I have a stand alone PID controller for my big smoker so I may rewire the MES to be controlled by the PID.


----------



## 16carhauler (Jan 3, 2015)

I haven't been using my MES since it got cold outside, but if I have to bring the control panel inside I'm going to be dam sorry I bought it. That's too much trouble!


----------



## daricksta (Jan 3, 2015)

You cold outside are you talking here? If the info isn't in some online FAQ or in your owner's manual, call MB customer service and find out if there's a minimum outdoor temp required for the smoker to work properly. If you look at the design and construction of your MES, I don't think it was designed for arctic temperatures, or even northern US winter cold climes.


----------



## snaphook (Jan 4, 2015)

Masterbuilt and "customer service" are mutually exclusive terms, one knows nothing about the other. Used their products for 6 or 7 years and the first time I had a problem, they were totally unreasonable and no help at all on a gasser less than 60 days old. Bass Pro resolved it and I will never buy another Masterbuilt product.


----------



## Bearcarver (Jan 4, 2015)

Actually when I got my first MES 30. 5 years ago, I didn't need any Customer Service.
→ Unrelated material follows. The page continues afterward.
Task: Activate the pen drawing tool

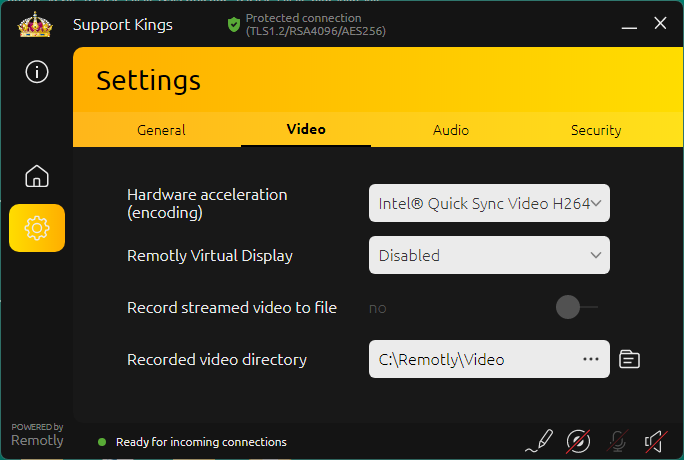Action: point(539,440)
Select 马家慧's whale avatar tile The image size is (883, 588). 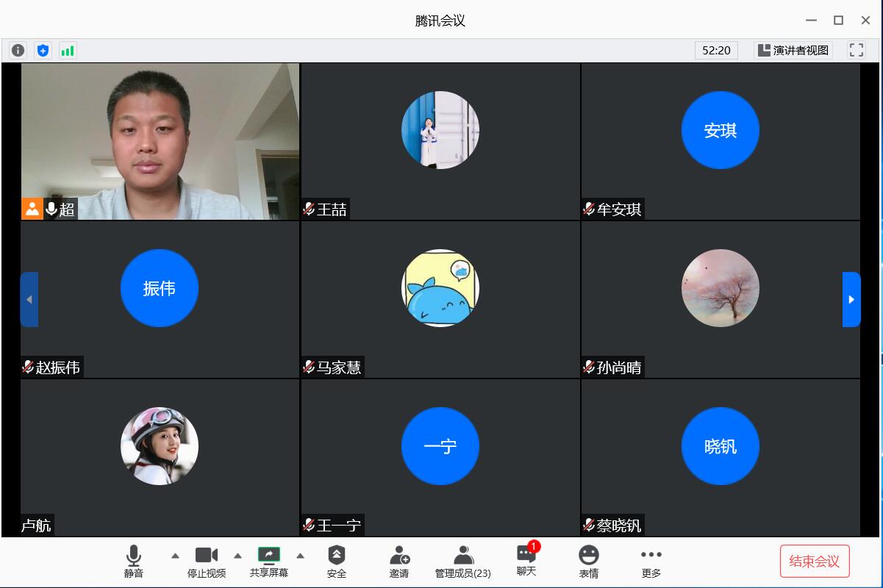click(x=440, y=288)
Then I got one for my Son, and it wouldn't smoke. Their CS was terrible 5 years ago. The girls in the office were giving me causes that had nothing to do with the problem. We took it back to Cabelas. Then a couple months later they did a shake-up in their CS, and they started sending out Retro-fixes for that problem & they had that Free fix out for years. Everyone I've heard from since says their CS is Awesome, so anybody that dealt with them more than about 5 years ago were dealing with a different bunch.

Then more than 4 years ago I got my MES 40, and I haven't needed any Customer Service, because it's been Fantastic for more than 4 years.

However some of those who bought the Generation #2 have had problems & I have heard nothing but good words from those who had to deal with Masterbuilt's CS.

Bear


----------



## inkjunkie (Jan 4, 2015)

For what it is worth.....the temperature that is being displayed on our 1st gen. MES40 is off....have it set for 173*. Have a probe from our Thermoworks hanging in the exhaust port...it is 215-235ish*....will be calling them tomorrow about this and the busted grate racks. One of them broke during transit. Another one broke off while loading a rack of ribs into it today.


----------



## Bearcarver (Jan 4, 2015)

inkjunkie said:


> For what it is worth.....the temperature that is being displayed on our 1st gen. MES40 is off....have it set for 173*. Have a probe from our Thermoworks hanging in the exhaust port...it is 215-235ish*....will be calling them tomorrow about this and the busted grate racks. One of them broke during transit. Another one broke off while loading a rack of ribs into it today.


The temp reading is coming from the sensor on the back wall of your MES 40, just to the right of center and below center of your smoker.

The exhaust vent isn't going to be the same as that.

The heat in an electric smoker is constantly cycling from below set point to above set point & you can get different readings at different time, just like in your kitchen oven if it is electric.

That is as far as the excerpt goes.